— START Selection —

The 4th Man (1983)
8/10
cheeky
13 May 2017
Warning: Spoilers
Paul Verhoeven like Dario Argento and Brian DePalma, is a film-maker who likes to answer his critics via his work. After having worked in films that were approached in a more realistic and naturalistic milieu (1973's 'Turkish Delight', 1980's 'Spetters'), Verhoeven found in a novel by Gerard Reve a perfect collective of ideas that suited what would become his cinema; dark eroticism, religious imagery, the Catholic tension of woman worship and misogyny, death, and the grip ideas of the fantastique can have on the mind. He completely embraced the 'Giallo' approach and blends sex and death in a delicious cocktail of suspense and imagery in 'The Fourth Man'.

A tale of seduction and paranoia is told via a writer of lurid pulp fiction, Gerard Reve (yes the novelist names the lead character after himself!). Appearing as a keynote speaker at a book seminar, he responds to a questioner who asks how he can still be a Catholic with all science has taught us; "Being Catholic means having imagination!" Catholic, homosexual and alcoholic, he is bursting with emotional tension, ripe for hysteria; "I lie the truth, until I no longer know whether something did or didn't happen."

— END Selection —

Set of tasks →
**a.** In the film review, what does Gerard Reve say being Catholic means when the questioner asks how he can still be one?
**b.** Carry the film review of The 4th Man on past its last sentence.
The items after this point aren't needed for anything.

— START Rows —

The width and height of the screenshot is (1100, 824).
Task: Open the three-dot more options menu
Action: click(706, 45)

— END Rows —
— START Rows —

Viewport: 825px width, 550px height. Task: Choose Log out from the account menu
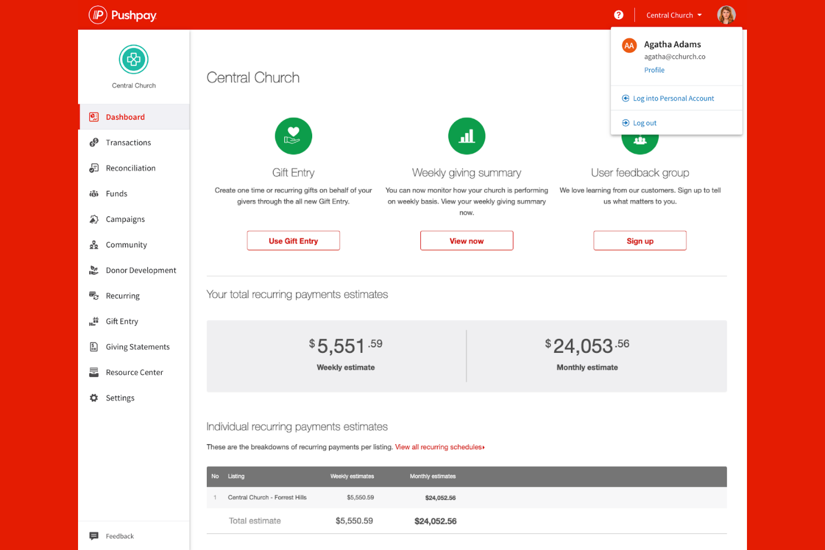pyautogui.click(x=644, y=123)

— END Rows —

Answers given →
**a.** "Being Catholic means having imagination!"

**b.**
Over the opening credits a spider traps flies in its web, religious iconography is introduced as the web is spun over a crucifix. Verhoeven quickly establishes the fact that Reve has a dark psyche and darker fantasies, such as strangling his male lover with whom he shares a mutual loathing; he quickly and constantly slips into 'Walter Mitty' like daydream fantasy. When he takes a train to the seminar illustrates well Reve's mind-set; he reads a billboard 'Jesus Is Everywhere,' as a young mother boards the train. She offers her son an 'apple' and fashions a circle out of the peel, which as she manipulates it for a moment resembles a halo over the baby's head.

Linking sex and death and self-destructiveness is achieved when Reve asks a gentleman at the station if he has come to collect him. The man replies "I doubt it" as a coffin is wheeled towards him; the following discussion establishes the corpse had a beautiful death, as he was about Reve's age and died in bed "on top of some senorita in Spain."

As a homosexual it is curious as to why Reve becomes interested in Christine Halsslag. She does have short hair, but is also voluptuous; he covers her breasts with his hands when they first have sex; as he ejaculates he exclaims "through Mary to Jesus!" Coincidence comes into play when Reve discovers Christine is seeing Herman, a man that Reve bumped into before catching his train. He wants to meet Herman; "What a body… what a piece!"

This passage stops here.